SUPPLIED TEXT:
On the back of issue #129‘s piece on PAUL GORMAN’s Barney Bubbles book, THOMAS PATTERSON learns of the writer’s love for the artist


Shindig!: What was the first Barney Bubbles work you can remember being first aware of, and when did you first start exploring and investigating his work?
Paul Gorman: 
Friends’ copies of  In Search of Space, Doremi Fasol Latido and Space Ritual were followed by seeing Hawkwind live at The Roundhouse supported by Pink Fairies and others in February 1975. I clearly remember connecting the brilliant poster for that event with his other, credited work for the group even though it wasn’t signed. A couple of years later when I bought the early Stiff singles by Elvis Costello, The Damned, Ian Dury, Nick Lowe, Larry Wallis and Wreckless Eric from Manzi’s record shop in Swiss Cottage the late and much-missed Eugene Manzi told me the designs were by the designer whose work I had liked earlier and I began to actively seek it out.

S!:Where did you begin when you started working on the original edition of the book, and was it hard to compile? Was his archive in good order or did you have to track down many of the pieces within?
PG: I began by contacting my now great friend Jake Riviera who unlocked the whole thing for me, enabling me to connect the dots and link up with many people who hadn’t spoken about Bubbles on the record before. There was no archive to speak of since he didn’t keep anything; friends and admirers had rescued artworks and designs sometimes literally from the dumper. Others, such as his partner Belinda Syme and his late sister Jill Jewiss, were gracious enough to give me their time and stories but it was akin to detective work, building a chronology out of old music press ads, half completed student sketchbooks, undated letters and postcards, old Polaroids and ‘analogue’ print-ready artboards.

S!: What prompted this new edition of the book, and do you think Barney Bubbles’ reputation has changed in the intervening years? If so, how?
PG: It’s been 12 years since the last edition and copies were more than £100 so the impetus was to make a new edition available at a decent price to the waves of new fans, particularly young designers and design and music followers not only in Britain but in continental Europe, the US and Japan. He was virtually unknown when the first book came out in 2008 and was in danger of remaining a hip secret among a certain type of over-protective design freak/gatekeeper. I wanted to bust him out of that exclusiveness and show as wide an audience as possible that this is an important body of work which can be enjoyed today. The new edition has an essay by Latinx designer Clarita Hinojosa – for too long Bubbles has been the preserve of middle-aged (and older) white guys like me – and the new cover, as well as a section of my introduction, addresses the mental health issues with which he struggled. I thought it was important to bring that into the arena for discussion

S!: Barney died at a tragically young age. Had he lived, do you have any thoughts on which direction his work would have gone? Can you see his influences in contemporary artists and designers?

EXERCISE TASKS:
- a) In the Barney Bubbles interview, reproduce the passage that begins with "PG: I began" and ends with "and ‘analogue’ print-ready artboards.", swapping "detective work" for "investigative work".
- b) Answer these questions using the Barney Bubbles interview:
(i) At which venue did Paul Gorman see Hawkwind live in February 1975?
(ii) Whom did he contact first when he began work on the original edition of the book?
(iii) Who wrote the essay included in the new edition?

DATASET EXTRACT:
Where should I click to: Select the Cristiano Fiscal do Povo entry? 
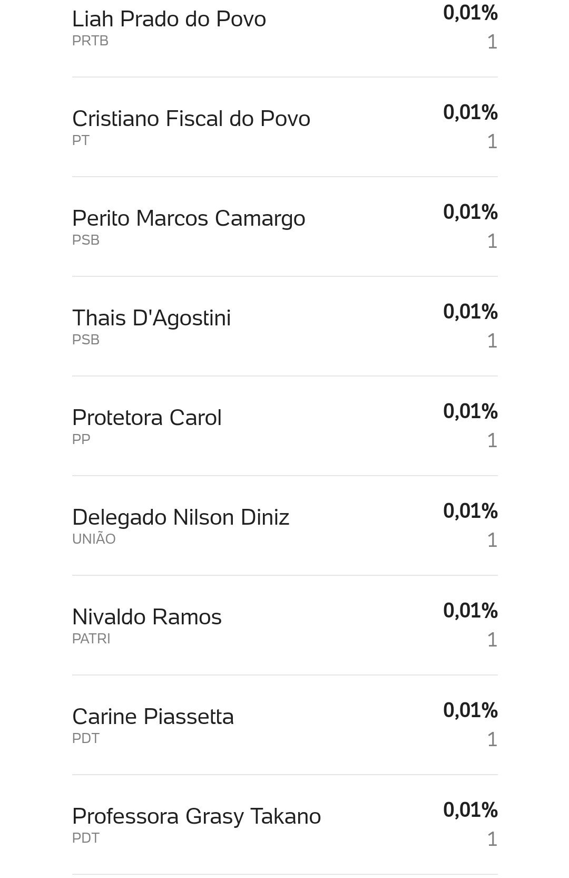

RESPONSES IN ORDER:
- a)
PG: I began by contacting my now great friend Jake Riviera who unlocked the whole thing for me, enabling me to connect the dots and link up with many people who hadn’t spoken about Bubbles on the record before. There was no archive to speak of since he didn’t keep anything; friends and admirers had rescued artworks and designs sometimes literally from the dumper. Others, such as his partner Belinda Syme and his late sister Jill Jewiss, were gracious enough to give me their time and stories but it was akin to investigative work, building a chronology out of old music press ads, half completed student sketchbooks, undated letters and postcards, old Polaroids and ‘analogue’ print-ready artboards.

- b)
(i) The Roundhouse
(ii) Jake Riviera
(iii) Clarita Hinojosa